Exercice: Reproduisez à l'identique toutes les lignes des données ci-dessous, s'il vous plaît.
··· Extrait des données ···
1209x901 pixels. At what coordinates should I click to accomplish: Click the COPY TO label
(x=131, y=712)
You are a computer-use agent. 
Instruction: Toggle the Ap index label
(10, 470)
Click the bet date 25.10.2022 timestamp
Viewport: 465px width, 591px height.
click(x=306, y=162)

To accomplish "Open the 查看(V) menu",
···
La solution:
1209x901 pixels. At what coordinates should I click to accomplish: Click the COPY TO label
(x=131, y=712)
You are a computer-use agent. 
Instruction: Toggle the Ap index label
(10, 470)
Click the bet date 25.10.2022 timestamp
Viewport: 465px width, 591px height.
click(x=306, y=162)

To accomplish "Open the 查看(V) menu",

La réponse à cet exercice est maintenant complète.